This benchmark matters for tools like Sudowrite and Novelcrafter where AI assists human writers rather than generating complete works.
Fiction.LiveBench
Fiction.LiveBench tests something unique: long context comprehension for fiction.
Structure:
- 36 questions across 30 stories
- Context lengths from 0 to 192,000 tokens
- Tests memory and consistency over extreme lengths
Top Performers at Long Context (120k+ tokens):
| Model | 32k | 60k | 120k | 192k |
|---|---|---|---|---|
| o3 | 88.9 | 83.3 | 100.0 | 58.1 |
| gpt-5 | 97.2 | 100.0 | 96.9 | 87.5 |
| grok-4 | 94.4 | 91.7 | 96.9 | 84.4 |
| gemini-2.5-pro-preview | 91.7 | 83.3 | 87.5 | 90.6 |
| claude-sonnet-4:thinking | 100.0 | 91.7 | 81.3 | — |
| grok-4-fast:free | 94.4 | 80.6 | 75.0 | 78.1 |
| gpt-5-mini | 63.9 | 61.1 | 62.5 | 59.4 |
Why it matters: Writing a novel requires remembering what happened 100,000 words ago. Most models degrade severely as context grows. Fiction.LiveBench measures exactly how badly.
GPT-5 and Gemini 2.5 Pro maintain the strongest performance at 192k tokens (87.5% and 90.6% respectively). Most models drop significantly—even o3 falls to 58.1% at maximum context despite perfect scores at shorter lengths.
What Benchmarks Miss
No benchmark fully captures "good fiction." They miss:
Reader engagement: Does anyone actually want to keep reading?

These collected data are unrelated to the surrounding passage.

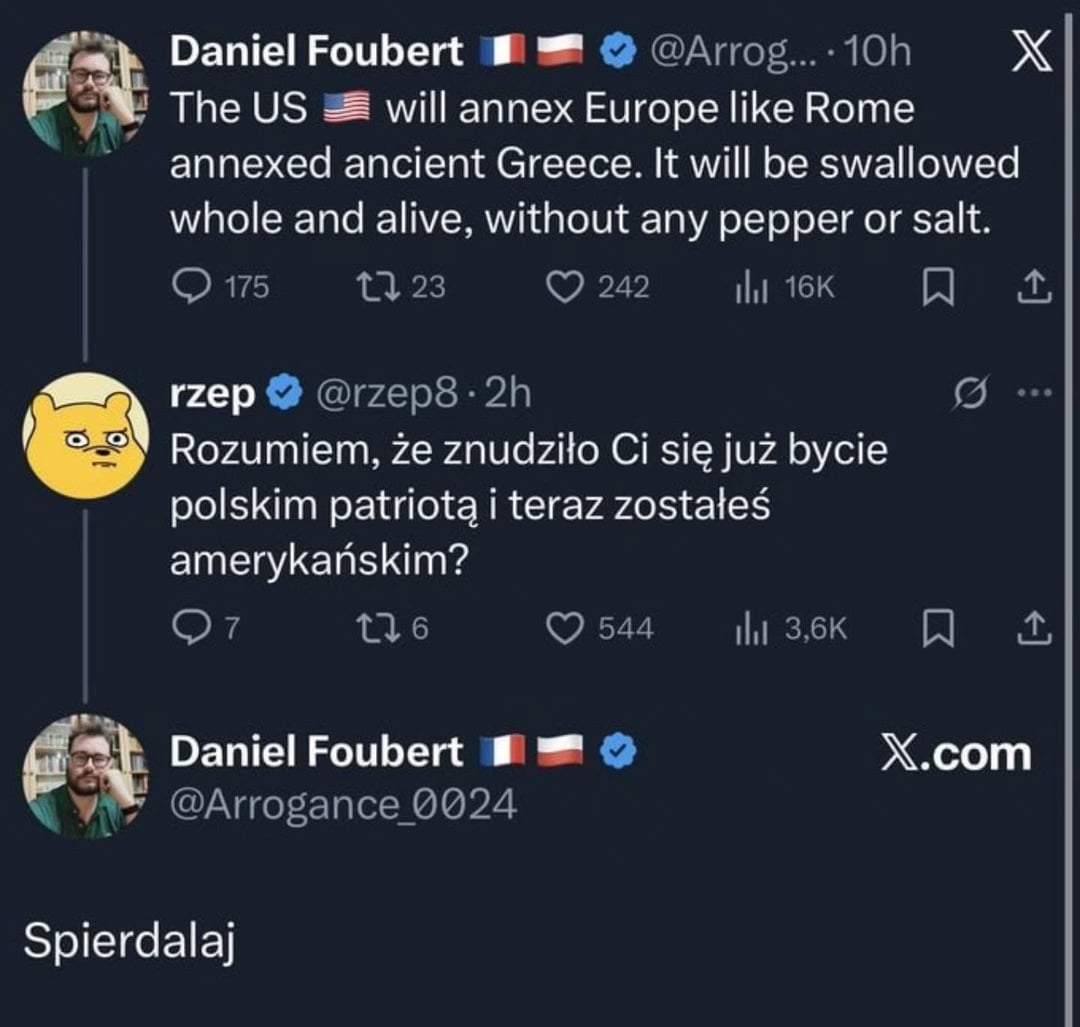1080x1027 pixels.
Task: Bookmark the first tweet about US annexing Europe
Action: click(x=936, y=288)
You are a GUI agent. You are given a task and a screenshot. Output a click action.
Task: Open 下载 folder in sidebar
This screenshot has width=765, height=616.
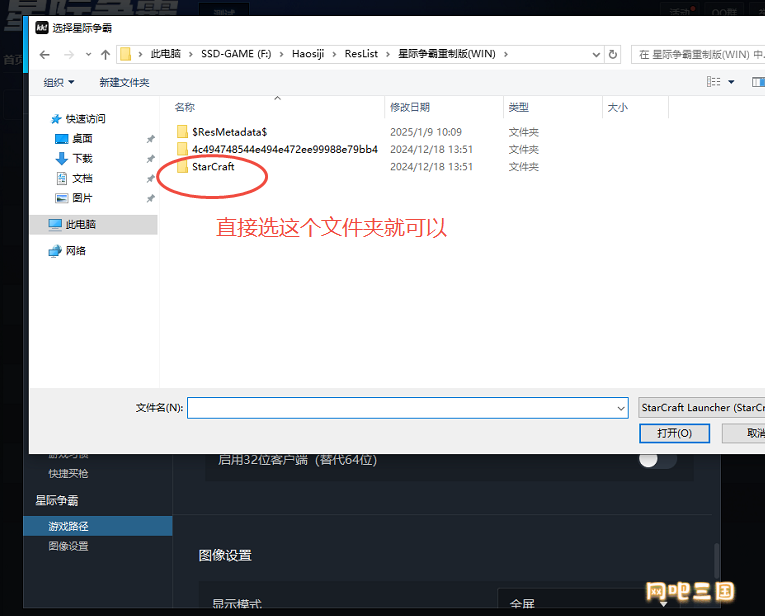pos(82,159)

Genre appropriateness: Literary fiction and LitRPG have different standards.
Originality: Following patterns scores well but produces derivative work.

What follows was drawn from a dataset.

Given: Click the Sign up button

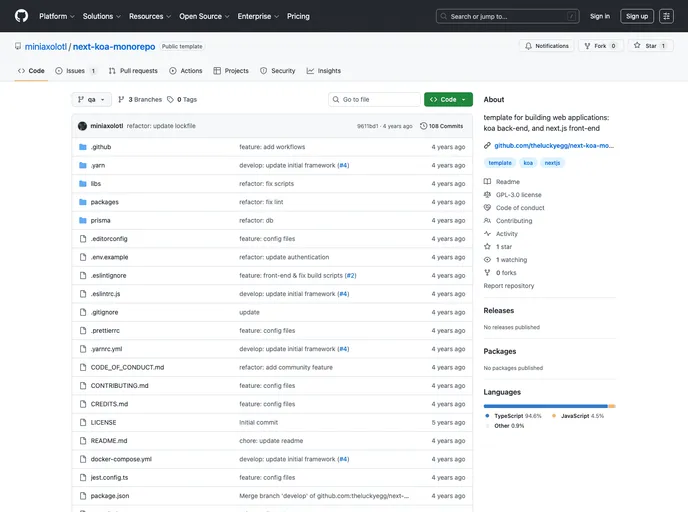Looking at the screenshot, I should [x=636, y=16].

Emotional impact: Technical competence doesn't equal moving readers.
Long-term consistency: Even 8,000 words is short for a novel.
Benchmarks measure what's measurable. The ineffable qualities that make fiction memorable often escape quantification.
What Matters for Fiction Readers
At narrator, we care most about:
- Longform consistency - Stories that don't fall apart after a few chapters
- Low slop scores - Prose that doesn't scream "AI wrote this"
- Dialogue naturalism - Characters who sound like people, not assistants
- Extended context handling - Novels where chapter 20 remembers chapter 1
We optimize for reading pleasure, not benchmark scores. The goal is fiction you actually enjoy, not fiction that scores well on tests.
Benchmark Comparison Table
| Benchmark | What It Tests | Scale | Best For |
|---|---|---|---|
| Lechmazur | General quality | 10-point | Overall comparison |
| EQ-Bench Longform | Sustained quality | Multi-dimensional | Novel writing |
| EQ-Bench v3 | Style + slop | ELO | AI detection |
| WritingBench | Domain skills | 10-point | Specific use cases |
| NC-Bench | Copilot ability | Various | Writing assistants |
| Fiction.LiveBench | Long context | Accuracy | Novel-length works |
The Benchmark Arms Race
Models are increasingly optimized for benchmarks specifically. This creates problems:
Teaching to the test: Models perform well on benchmark-style prompts but fail on real usage.
Metric gaming: Optimizing for measurable factors while ignoring unmeasurable ones.
Benchmark saturation: Top models cluster together, making differentiation difficult.
The best approach: use benchmarks as filters, not final answers. A model that scores poorly probably writes poorly. A model that scores well might write well—or might just game the metrics.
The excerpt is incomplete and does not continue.